_Challenge_
Copy out every line of the listing below word for word, leaving out the pictures.
■ ■ ■ ■ ■
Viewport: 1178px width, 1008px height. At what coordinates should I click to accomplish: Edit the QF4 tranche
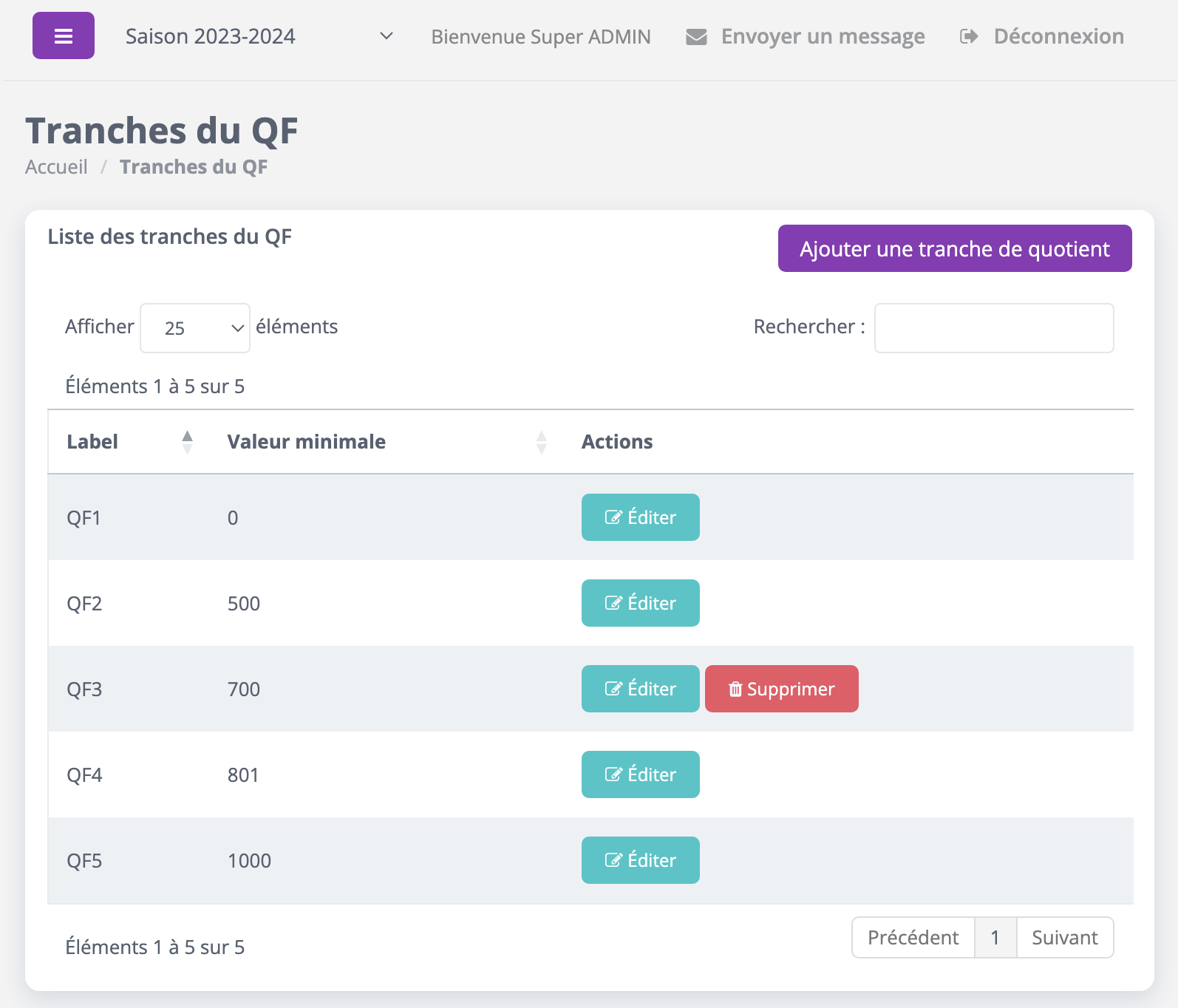click(640, 774)
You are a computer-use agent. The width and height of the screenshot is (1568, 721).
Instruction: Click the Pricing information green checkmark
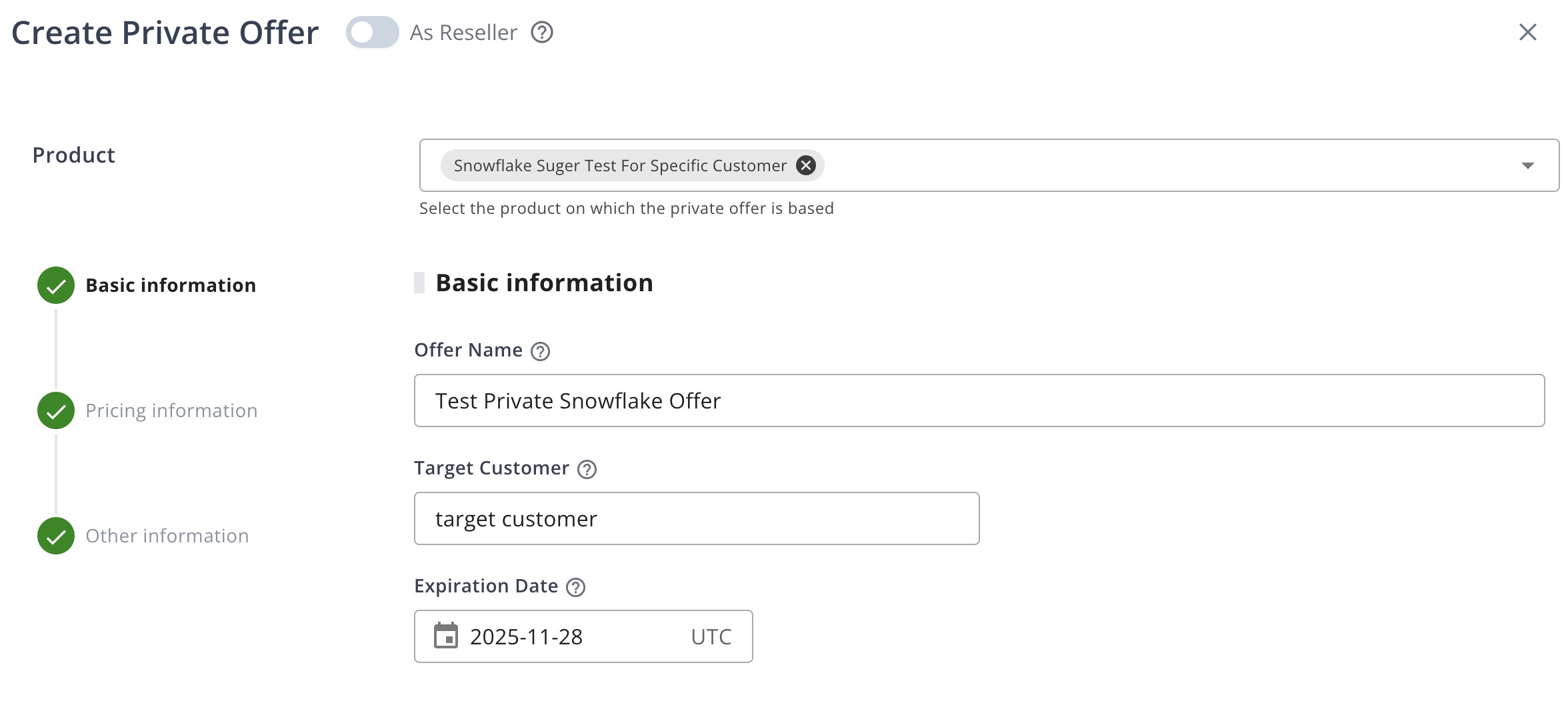pyautogui.click(x=55, y=410)
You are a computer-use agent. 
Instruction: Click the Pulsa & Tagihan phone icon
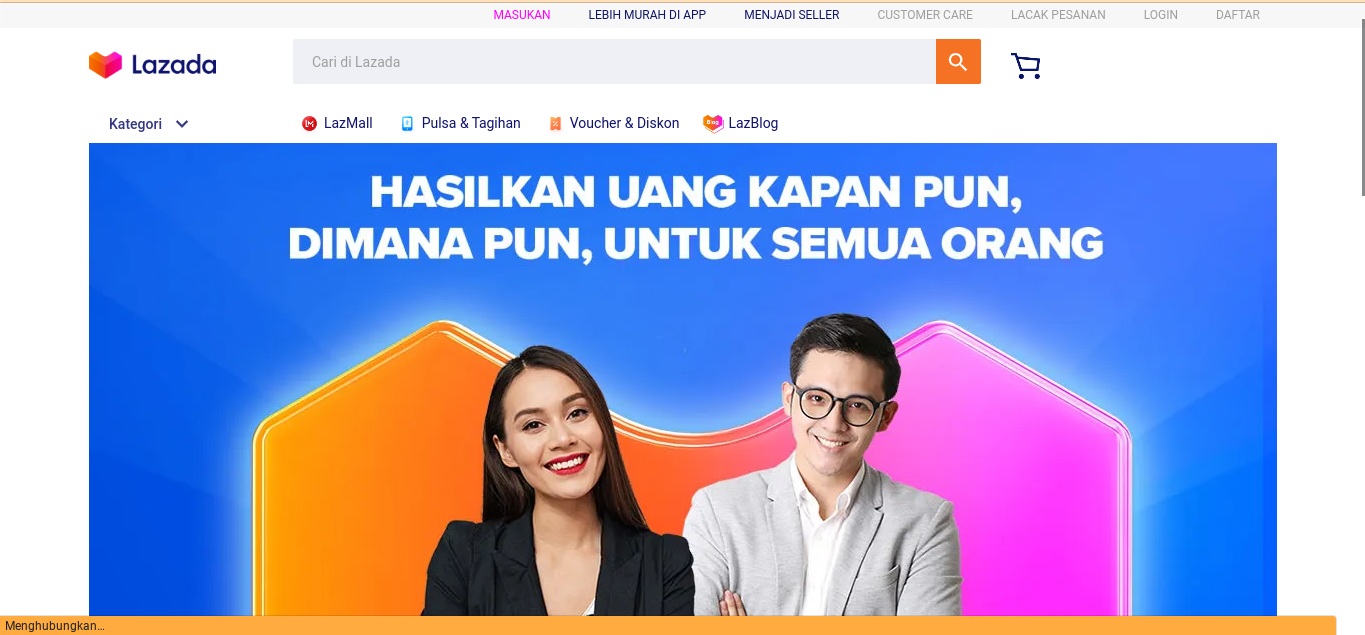(407, 124)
■ ■ ■ ■ ■
_Answer to the exercise_
Viewport: 1178px width, 1008px height. At what coordinates should I click to accomplish: Edit the QF4 tranche
click(640, 774)
You are a computer-use agent. The width and height of the screenshot is (1568, 721).
Instruction: Click the Pricing information green checkmark
pyautogui.click(x=55, y=410)
You are a computer-use agent. 
Instruction: Click the Pulsa & Tagihan phone icon
(407, 124)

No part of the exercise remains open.